[Dataset records]
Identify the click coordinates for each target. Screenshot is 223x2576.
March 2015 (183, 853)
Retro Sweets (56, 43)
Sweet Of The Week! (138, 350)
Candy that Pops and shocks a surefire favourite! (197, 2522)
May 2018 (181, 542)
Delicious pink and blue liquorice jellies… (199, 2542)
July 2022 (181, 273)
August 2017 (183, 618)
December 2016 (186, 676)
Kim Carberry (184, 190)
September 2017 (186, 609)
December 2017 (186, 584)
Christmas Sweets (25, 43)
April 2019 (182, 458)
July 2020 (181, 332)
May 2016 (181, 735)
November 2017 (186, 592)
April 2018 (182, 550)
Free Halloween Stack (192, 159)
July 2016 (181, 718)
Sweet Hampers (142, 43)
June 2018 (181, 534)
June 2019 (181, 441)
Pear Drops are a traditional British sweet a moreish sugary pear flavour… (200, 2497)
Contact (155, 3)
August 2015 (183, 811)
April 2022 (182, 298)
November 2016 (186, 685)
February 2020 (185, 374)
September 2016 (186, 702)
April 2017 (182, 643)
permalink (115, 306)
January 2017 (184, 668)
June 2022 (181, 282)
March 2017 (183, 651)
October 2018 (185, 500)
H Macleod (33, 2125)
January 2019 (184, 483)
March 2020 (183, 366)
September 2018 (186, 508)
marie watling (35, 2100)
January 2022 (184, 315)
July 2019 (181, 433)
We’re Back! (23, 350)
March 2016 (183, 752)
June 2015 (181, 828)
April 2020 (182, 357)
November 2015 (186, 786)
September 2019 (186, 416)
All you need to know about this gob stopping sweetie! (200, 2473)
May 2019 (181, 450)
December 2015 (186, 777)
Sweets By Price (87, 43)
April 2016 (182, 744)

## AIM OF THE TASK
Keep the wording exact. Give all of the records again.

## RESPONSE TO THE TASK
Identify the click coordinates for each target. Screenshot is 223x2576.
March 2015 (183, 853)
Retro Sweets (56, 43)
Sweet Of The Week! (138, 350)
Candy that Pops and shocks a surefire favourite! (197, 2522)
May 2018 (181, 542)
Delicious pink and blue liquorice jellies… (199, 2542)
July 2022 (181, 273)
August 2017 (183, 618)
December 2016 (186, 676)
Kim Carberry (184, 190)
September 2017 (186, 609)
December 2017 (186, 584)
Christmas Sweets (25, 43)
April 2019 (182, 458)
July 2020 (181, 332)
May 2016 (181, 735)
November 2017 (186, 592)
April 2018 (182, 550)
Free Halloween Stack (192, 159)
July 2016 (181, 718)
Sweet Hampers (142, 43)
June 2018 (181, 534)
June 2019 (181, 441)
Pear Drops are a traditional British sweet a moreish sugary pear flavour… (200, 2497)
Contact (155, 3)
August 2015 (183, 811)
April 2022 (182, 298)
November 2016 (186, 685)
February 2020 (185, 374)
September 2016 (186, 702)
April 2017 (182, 643)
permalink (115, 306)
January 2017 (184, 668)
June 2022 (181, 282)
March 2017 (183, 651)
October 2018 (185, 500)
H Macleod (33, 2125)
January 2019 (184, 483)
March 2020 (183, 366)
September 2018 (186, 508)
marie watling (35, 2100)
January 2022 (184, 315)
July 2019 (181, 433)
We’re Back! (23, 350)
March 2016 (183, 752)
June 2015 (181, 828)
April 2020 (182, 357)
November 2015 (186, 786)
September 2019 (186, 416)
All you need to know about this gob stopping sweetie! (200, 2473)
May 2019 (181, 450)
December 2015 (186, 777)
Sweets By Price (87, 43)
April 2016 (182, 744)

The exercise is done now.